GSA Annual Meeting in Indianapolis, Indiana, USA - 2018

Paper No. 121-15
Presentation Time: 9:00 AM-6:30 PM

USING LABORATORY EXPERIMENTS TO INVESTIGATE THE CONTROLS ON LMC MICROCRYSTAL TEXTURES


HASHIM, Mohammed, Geological and Environmental Sciences, Western Michigan University, 1903 W. Michigan, Rood Hall, Kalamazoo, MI 49008 and KACZMAREK, Stephen, Geological and Environmental Sciences, Western Michigan University, 1903 West Michigan Ave, Kalamazoo, MI 49008

Phanerozoic marine limestones are frequently comprised of diagenetic low-magnesium calcite (LMC) microcrystals. It has been shown that these microcrystals generally fit into one of six textural classes, which strongly correlate with porosity and permeability. Diagenetic LMC microcrystals also exhibit different elemental and isotopic signatures than their carbonate sediment counterparts. Numerous case studies have reported on the occurrence of natural LMC microcrystals, but little attention has been given to their genesis. A few experimental studies also exist, but they generally lack a systematic approach.

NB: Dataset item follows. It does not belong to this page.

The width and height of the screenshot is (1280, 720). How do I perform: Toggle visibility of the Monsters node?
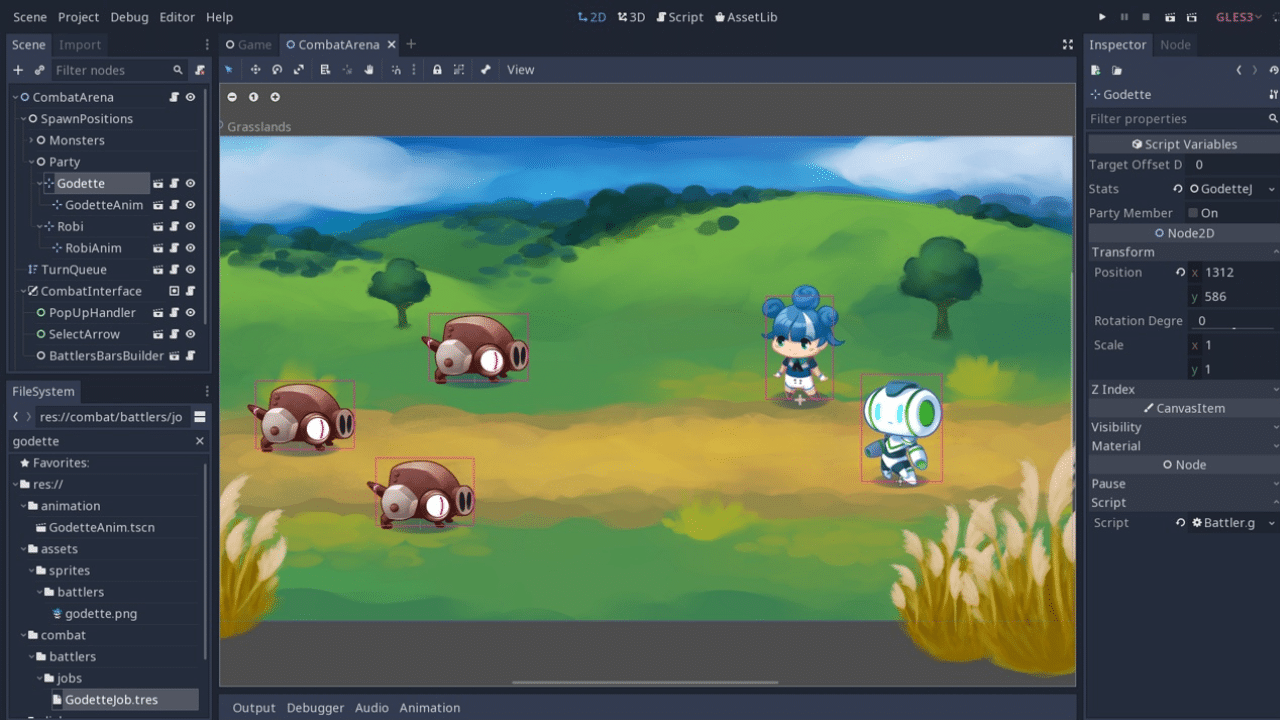point(191,140)
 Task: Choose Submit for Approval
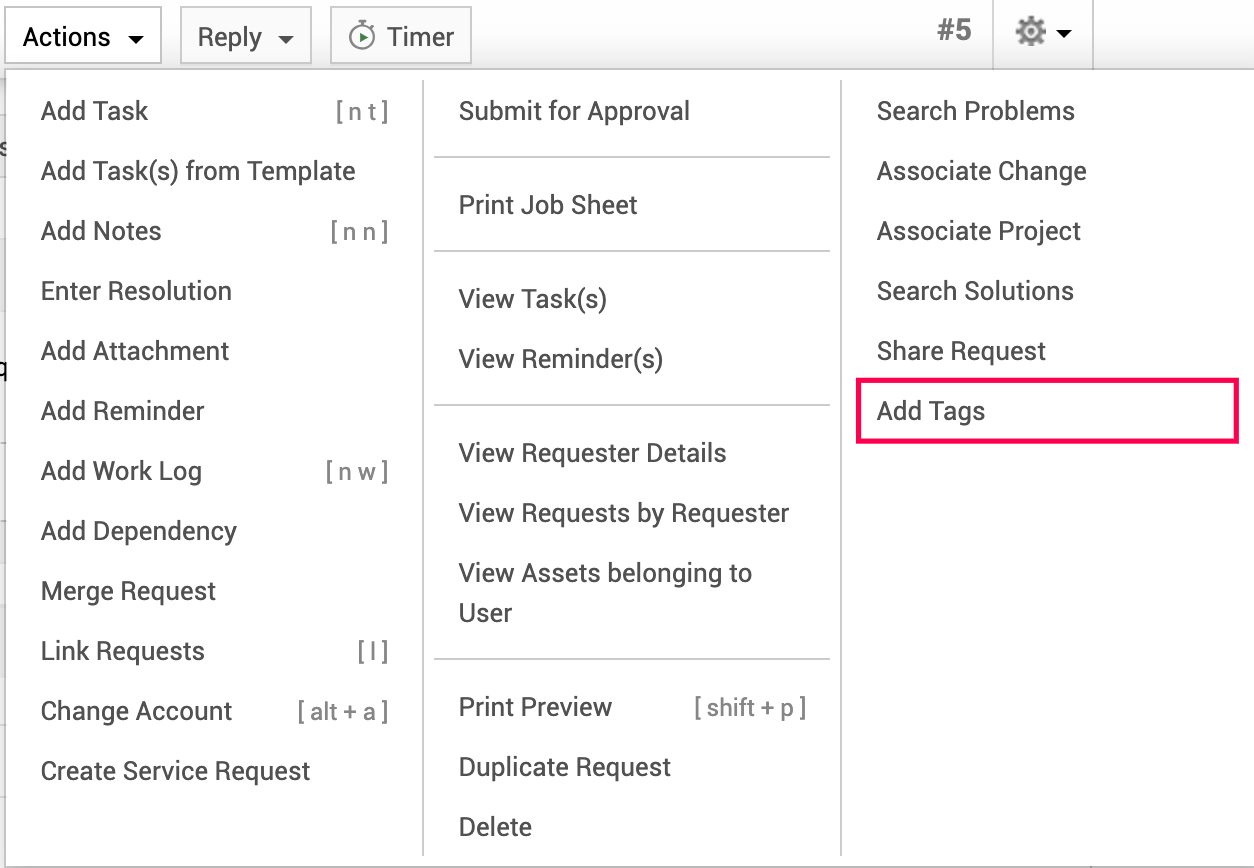(574, 111)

As a result, the fundamental controls on LMC microcrystal texture are largely unknown. Here, findings are presented from a series of aragonite stabilization experiments designed to systematically investigate the controls on LMC microcrystal texture. In an experiment to evaluate reaction temperature, 100 mg of pulverized aragonite was reacted with 15 ml of distilled water at 70, 100, 150, or 215 °C. Despite the large temperature range, all products exhibit the granular-euhedral texture, comparable to what is observed in ancient limestones. Reaction rates increase with reaction temperature whereas average crystal sizes generally decrease. To evaluate reaction fluid chemistry, aragonite was transformed to LMC at 100 °C in synthetic solutions including CaCl2, synthetic seawater, and synthetic seawater with reduced Mg/Ca ratios. In contrast to the distilled water, experiments in the CaCl2 solution produced polyhedral crystals similar to the “rounded” crystal forms observed in nature and previously cited as evidence of dissolution. No LMC was observed after 7 months in seawater and modified seawater solutions, which supports the previous suggestion that magnesium inhibits the conversion of aragonite to LMC. To evaluate the effects of reactant texture, experiments conducted on crushed aragonite from single crystals, modern ooids, and Scleractinian corals. All products exhibited bimodality in crystal size. Ooids and corals transformed to polyhedral LMC crystals, whereas the single crystal aragonite yielded granular-euhedral LMC crystals. In the ooid and coral experiments, smaller crystals are more rounded compared to larger, euhedral crystals.